On Mon, Apr 6, 2015 at 6:18 PM, Lee Hart via EV <ev@lists.evdl.org> wrote:

> Here's the "elephant in the room" that I haven't seen addressed: When a
> self-driving car is involved in a fatal accident, who pays? Who goes to
> jail?
>
> I wouldn't want to be in a self-driving car because when (not "if")
> something goes wrong, every personal injury lawyer in the country will be
> filing lawsuits, against anyone and everyone even remotely involved.


​Lee's quite right of course.  Everyone is speculating on what this is now,
what it will evolve into, and generally thinking in broad strokes.  But
it's the details that will bite hard.
​

Simple sense-and-response control would be just begging for a tragic
outcome.
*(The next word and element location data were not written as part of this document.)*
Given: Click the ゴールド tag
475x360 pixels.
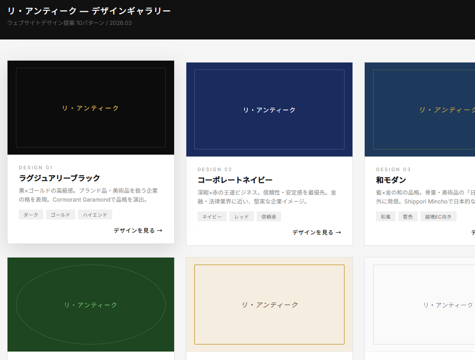Looking at the screenshot, I should click(61, 215).
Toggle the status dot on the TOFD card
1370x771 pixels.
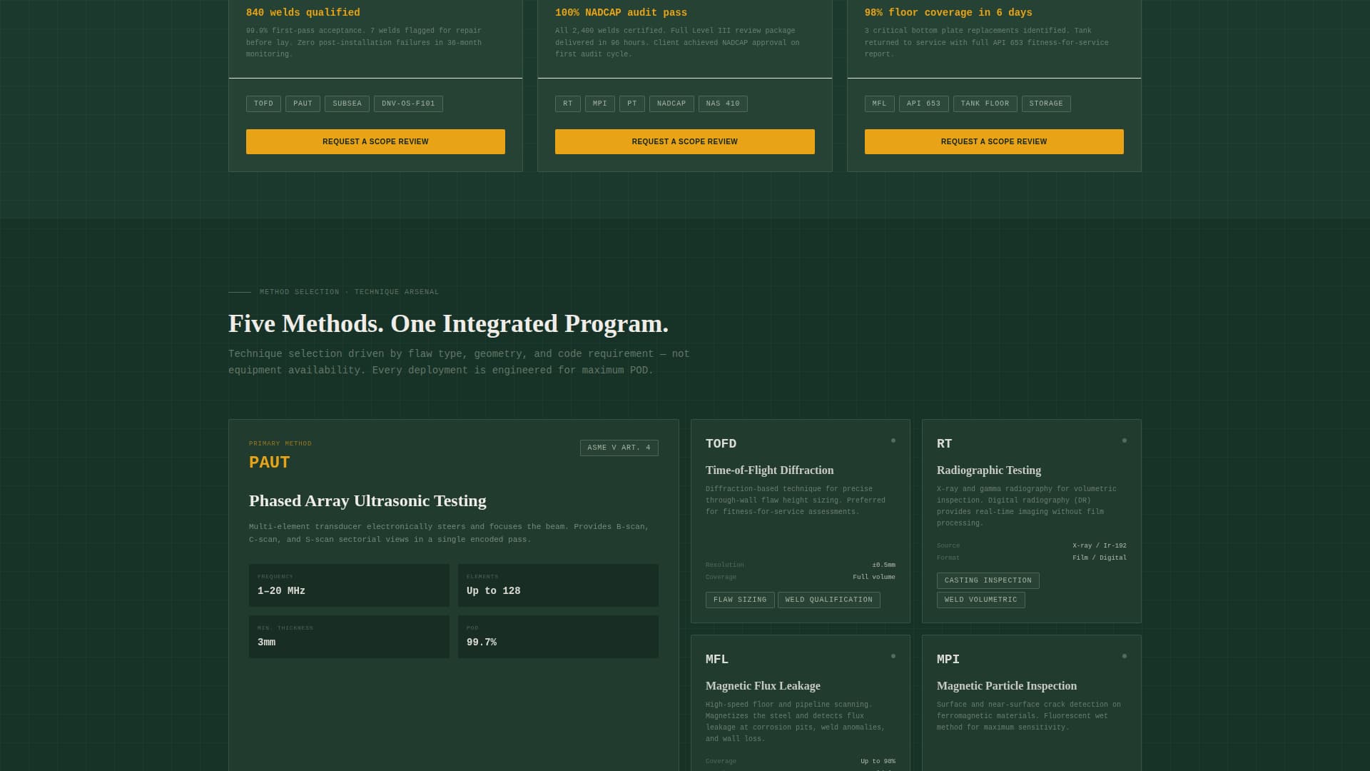click(x=894, y=441)
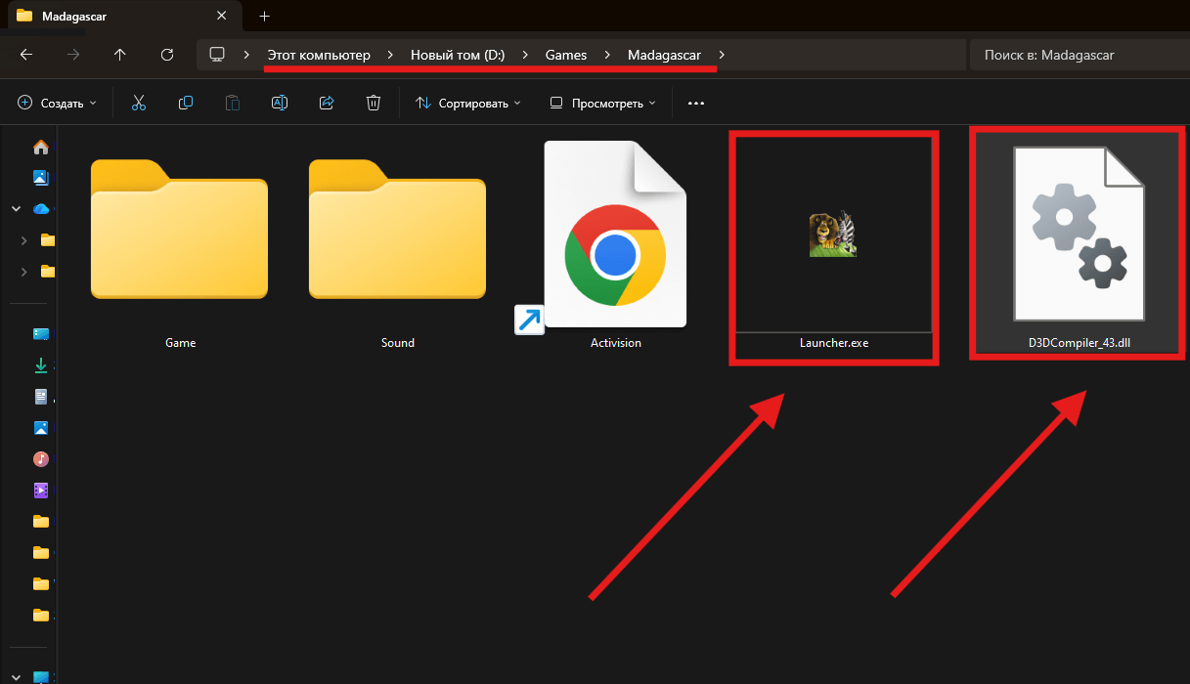The width and height of the screenshot is (1190, 684).
Task: Open Music in the sidebar
Action: tap(41, 459)
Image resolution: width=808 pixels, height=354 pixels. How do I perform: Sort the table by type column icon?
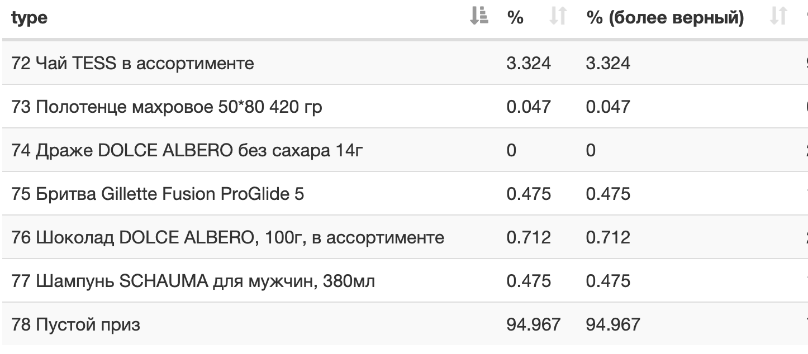pyautogui.click(x=479, y=17)
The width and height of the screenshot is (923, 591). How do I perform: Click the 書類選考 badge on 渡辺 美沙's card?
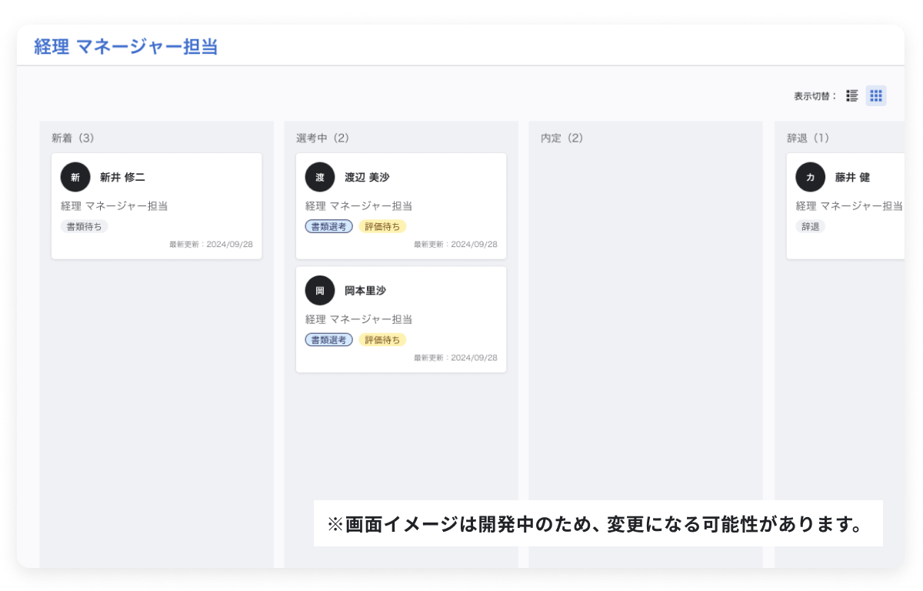(x=328, y=226)
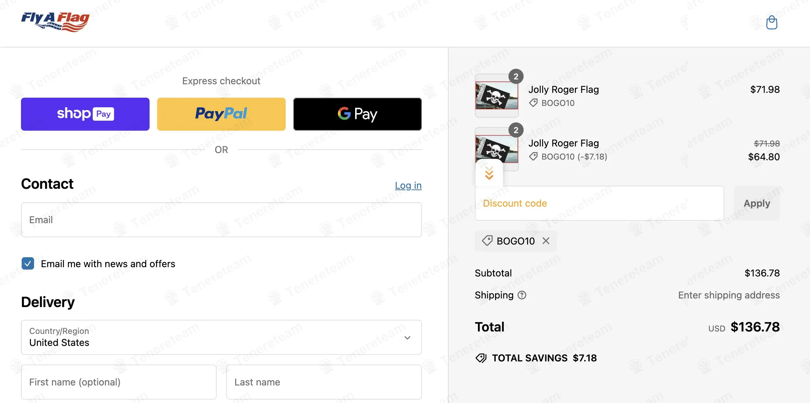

And there is no AI system sufficiently advanced to make the right
decision in every case.  There will be wrong responses, some tragic.  Also,
if you cede too much control to "the system" that means you have little
control when some glitch becomes a seriously FUBAR situation.  Making this
work really well would require a massive software validation effort that
few companies will do properly.  (They frequently have a hard time
implementing CANBUS properly.)

This is all a perfect example of the "four wheel drive" analogy - four
wheel drive can allow you to do things that are otherwise impossible.  But
if it is implemented or used improperly, it will only get you deeper into
trouble than you might otherwise have been in.  Sadly, there will be
lawyers that specialize in these cases, and they will make lots of money.

​There's a far stronger case to be made for using tech in ways where we
know it works - sensing what is difficult for humans to perceive, and rapid
response.  I would welcome an infra-red HUD that would allow me to see in
the dark or through fog, dust and blizzards.  Or an audible warning that
closure rate to the vehicle ahead is too fast.  Maybe even automatic
braking in that case, but I'd have to try it first.  An audible warning
that you're about to collide with someone in your blind spot would be good,
but a steering correction would NOT be OK.  Like if I'm purposely changing
lanes into someone because that collision is the lesser of two evils.
That's a decision I want to make myself.

​I'm all for enhancements.  But the decisions are mine.  AI is simply not
up to the task yet.​ The real test is not when you can show what amazing
things a self driving car can do - it's when you throw situations at it
trying to make it do the wrong thing and you can't.  No one wants to show
those test yet, but those are the ones that matter.